Regardless of whether we believe the topic is open for discussion or not, the reality still exists that we all have felt terribly alone at certain points in our lives. There were those school-age experiences of when the best of friendships became strained or a ‘first love’ ended or never actually got started (those of us who were rejected in the school hallway can relate to that reality). There was perhaps a time when the choices we made caused us to fall out of favor with the ‘cool’ group and we felt all alone. The quiet struggle of dealing with being away from home for the first time in a dorm room at college, a cold hard bunk-bed in basic training, or some other place that removed us from the comforts of home brought us into the valley of loneliness.
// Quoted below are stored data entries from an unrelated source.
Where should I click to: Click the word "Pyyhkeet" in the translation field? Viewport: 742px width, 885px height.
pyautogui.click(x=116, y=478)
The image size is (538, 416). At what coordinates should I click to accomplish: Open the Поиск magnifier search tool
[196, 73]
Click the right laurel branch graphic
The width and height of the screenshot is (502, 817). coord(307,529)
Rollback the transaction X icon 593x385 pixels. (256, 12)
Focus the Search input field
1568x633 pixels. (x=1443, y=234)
We do not escape the periodic grip of loneliness as adults either. The times of strained and broken relationships with those closest to us always seem to result in a feeling of loneliness. In the journey of marriage, all of us (it is not an exaggeration to say 100% of us) have walked through a period in our closest relationships where we have felt absolutely all alone even when we have someone sharing the same bed with us. In the workplace, falling short of some performance goal or being an ‘outlier’ on the lower end of some performance grid can bring us into a very lonely spot. The ‘politics’ still present in many organizations can result in us feeling left out of the ‘cool’ crowd and all alone just like in grade school.
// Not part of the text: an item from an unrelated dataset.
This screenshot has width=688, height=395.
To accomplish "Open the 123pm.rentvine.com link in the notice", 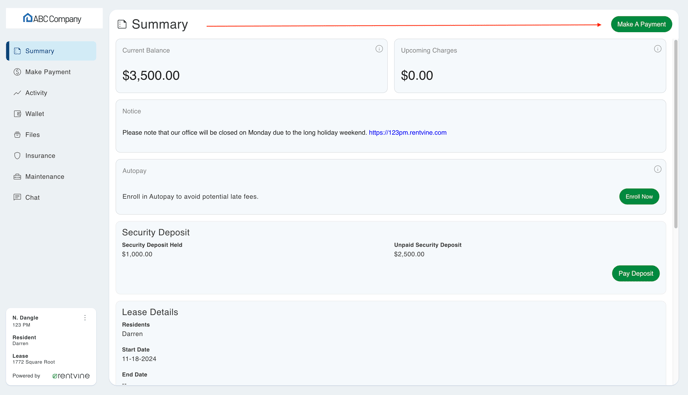I will click(x=408, y=133).
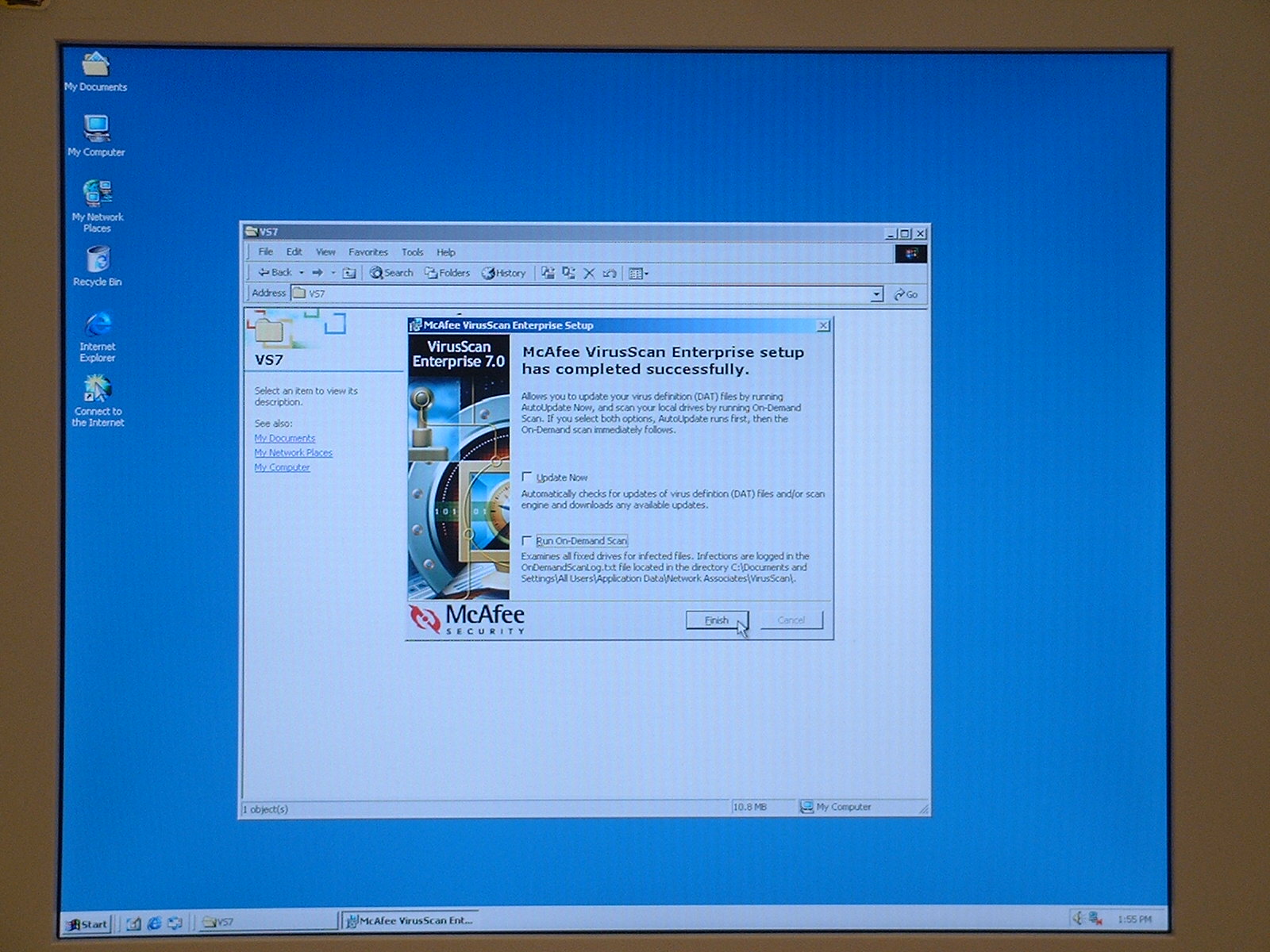Expand the Address bar dropdown
The image size is (1270, 952).
[x=876, y=294]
Even in the ‘golden years’ of life as senior citizens in retirement, the feelings of loneliness are sometimes even more present. As children and grandchildren progress through new experiences and quite often a very busy season of life, grandparents can feel a huge sense of isolation and loneliness. We could devote a significant amount of time to this topic as 10,000 baby boomers each day in America will reach the age of 65 for about the next 20 years.
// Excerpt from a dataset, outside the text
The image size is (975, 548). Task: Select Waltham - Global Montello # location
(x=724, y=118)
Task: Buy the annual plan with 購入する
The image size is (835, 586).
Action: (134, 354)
The occasional pep talk of just “get motivated” is a good one and may just be the snap-back to reality we need to get us back on track. However, for most people, if it were that easy to snap out of it, they would, and often do give themselves the ‘halftime motivational talk’ and keep moving forward without anybody ever noticing their own internal struggle.
The unfortunate reality is that sometimes the shadow of loneliness grows long and it takes a more intentional effort to overcome. In the book, The Sun Also Rises, by Ernest Hemingway, there is a scene when Mike, one of the main characters, is asked how he went bankrupt. He responded, “Two ways. Gradually, then suddenly.” When I speak to adults about the topic of loneliness, I see essentially the same description. A small infraction in a relationship that is first ignored, then another comes along, then another, until a major event triggers a bankruptcy in the relationship and the very real sense of being all alone in the dark valley of loneliness sets in.
As we continue on our journey of building and strengthening our character, there are a few steps we can take to become more resilient in bouncing back from the inevitable feelings of loneliness we will all encounter. The first step, like in most situations, is to have the courage to face reality. In this case, the reality being that we will encounter times of feeling all alone throughout our journey of life. We are not the exception, we are the norm. Accepting this reality will help us to not lose energy on an unproductive sense of denial or surprise when we arrive “gradually, then suddenly.”
The next steps are the real tough ones. In our most struggling times of loneliness, we need to (1) resist the desire to think only about ourselves and (2) move with compassion in service of others. Compassion is defined as a desire to alleviate the suffering and burdens of others. We should make the choice to lift our eyes off ourselves and turn to those around us with compassion and a desire to serve. We will soon realize that one of the major benefits of serving others is the light on our own personal struggle becomes strangely dim.
Below are just a few ways we can work our way more effectively through a period of loneliness by serving others.
In the workplace, consistently passing along sincere words of encouragement to hard working coworkers or stepping up to help someone else deliver on a major project are a few practical ways to move with compassion and serve others.
In the home, when the feelings of loneliness creep into our closest relationships, we need to overcome our natural desire to “go to a neutral corner” and move forward to directly, with sincerity and humility, meet the needs of the one where the relationship is strained. We need to rebuild the connection with compassion to serve rather than be served.
Making a decision to move with compassion to serve others will build and strengthen our character and Character Creates Opportunity® to move efficiently out of the valley of loneliness and into healthier and stronger relationships, especially with those closest to us.